Tarik Cohen admits he didn't take care of his body in 2019

Much has been made of Mitch Trubisky's regression in 2019 when his career outlook went from a player on the rise to a quarterback in a competition for the starting job this summer. The defense received its fair share of criticism, too, after failing to live up to the lofty preseason expectations that surrounded the group. But not much attention has been paid to Tarik Cohen, whose disappearing act from the offense was one of the team's biggest setbacks.

Cohen emerged as a true offensive weapon for Matt Nagy in 2018 after setting career highs in rushing yards (444) and receiving yards (725). His eight total touchdowns were also a career watermark.

Cohen was anything but a weapon last season, however. His combined yardage was less than what he totaled as a receiver the year before. Not great. 

So, what gives? According to Cohen, part of the reason for his regression was his body. The wear and tear of 2019 took its toll.

‘‘I’ve been doing yoga now, stretching more often and just like the small training room — in-house things you do to keep your body durable,’’ Cohen said. ‘‘And to keep the wear-and-tear of the season off of you longer. I really slacked on that. I always had older guys that would keep me on that, keep me in line.’’

The older vet Cohen is referring to is Benny Cunningham, who the Bears released last August.

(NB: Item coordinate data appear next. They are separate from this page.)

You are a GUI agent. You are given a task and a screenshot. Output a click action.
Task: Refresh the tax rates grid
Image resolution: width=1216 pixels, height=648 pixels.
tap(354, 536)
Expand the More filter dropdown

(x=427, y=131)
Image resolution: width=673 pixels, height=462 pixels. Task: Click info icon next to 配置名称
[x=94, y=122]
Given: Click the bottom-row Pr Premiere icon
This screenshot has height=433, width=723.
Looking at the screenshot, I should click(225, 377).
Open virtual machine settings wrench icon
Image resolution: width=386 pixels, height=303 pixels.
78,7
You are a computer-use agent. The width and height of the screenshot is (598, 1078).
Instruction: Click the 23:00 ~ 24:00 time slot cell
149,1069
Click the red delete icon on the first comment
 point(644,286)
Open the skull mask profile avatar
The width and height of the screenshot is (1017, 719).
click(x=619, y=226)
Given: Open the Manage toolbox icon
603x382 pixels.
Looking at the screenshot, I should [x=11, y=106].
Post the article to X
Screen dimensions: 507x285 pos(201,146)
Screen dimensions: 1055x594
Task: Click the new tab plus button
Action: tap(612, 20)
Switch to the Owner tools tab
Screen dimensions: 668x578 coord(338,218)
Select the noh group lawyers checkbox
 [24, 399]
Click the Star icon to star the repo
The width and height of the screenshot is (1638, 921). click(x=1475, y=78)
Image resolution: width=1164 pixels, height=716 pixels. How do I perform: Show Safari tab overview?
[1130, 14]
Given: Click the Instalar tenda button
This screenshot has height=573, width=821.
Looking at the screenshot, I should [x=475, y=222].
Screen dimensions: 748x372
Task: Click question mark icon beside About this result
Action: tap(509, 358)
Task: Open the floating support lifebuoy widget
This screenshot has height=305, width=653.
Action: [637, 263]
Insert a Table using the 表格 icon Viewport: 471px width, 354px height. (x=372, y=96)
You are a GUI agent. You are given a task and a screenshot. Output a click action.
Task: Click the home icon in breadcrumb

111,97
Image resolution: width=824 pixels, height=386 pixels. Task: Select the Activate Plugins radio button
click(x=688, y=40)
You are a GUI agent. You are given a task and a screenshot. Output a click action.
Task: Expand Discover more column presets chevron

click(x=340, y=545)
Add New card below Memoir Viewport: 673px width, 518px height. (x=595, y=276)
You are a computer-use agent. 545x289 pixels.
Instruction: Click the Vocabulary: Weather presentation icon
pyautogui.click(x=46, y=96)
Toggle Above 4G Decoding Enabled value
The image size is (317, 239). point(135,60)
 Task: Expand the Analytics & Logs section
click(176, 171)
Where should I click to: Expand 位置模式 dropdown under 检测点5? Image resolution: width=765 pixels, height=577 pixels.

An explanation for Cohen's lack of production helps, at least a little. But it's concerning what that explanation is. Now entering this fourth season in the league, Cohen should be fully assimilated to life in the NFL and what he has to do to keep his body fresh for a full 16 games. It's details like this that can quickly turn a team from a 12-4 contender into a middling 8-8 club.

Cohen should have some extra motivation to be at his best in 2020. He's scheduled for unrestricted free agency next offseason and if he produces like he did in 2018, he'll be an appealing target for teams looking to add a satellite back.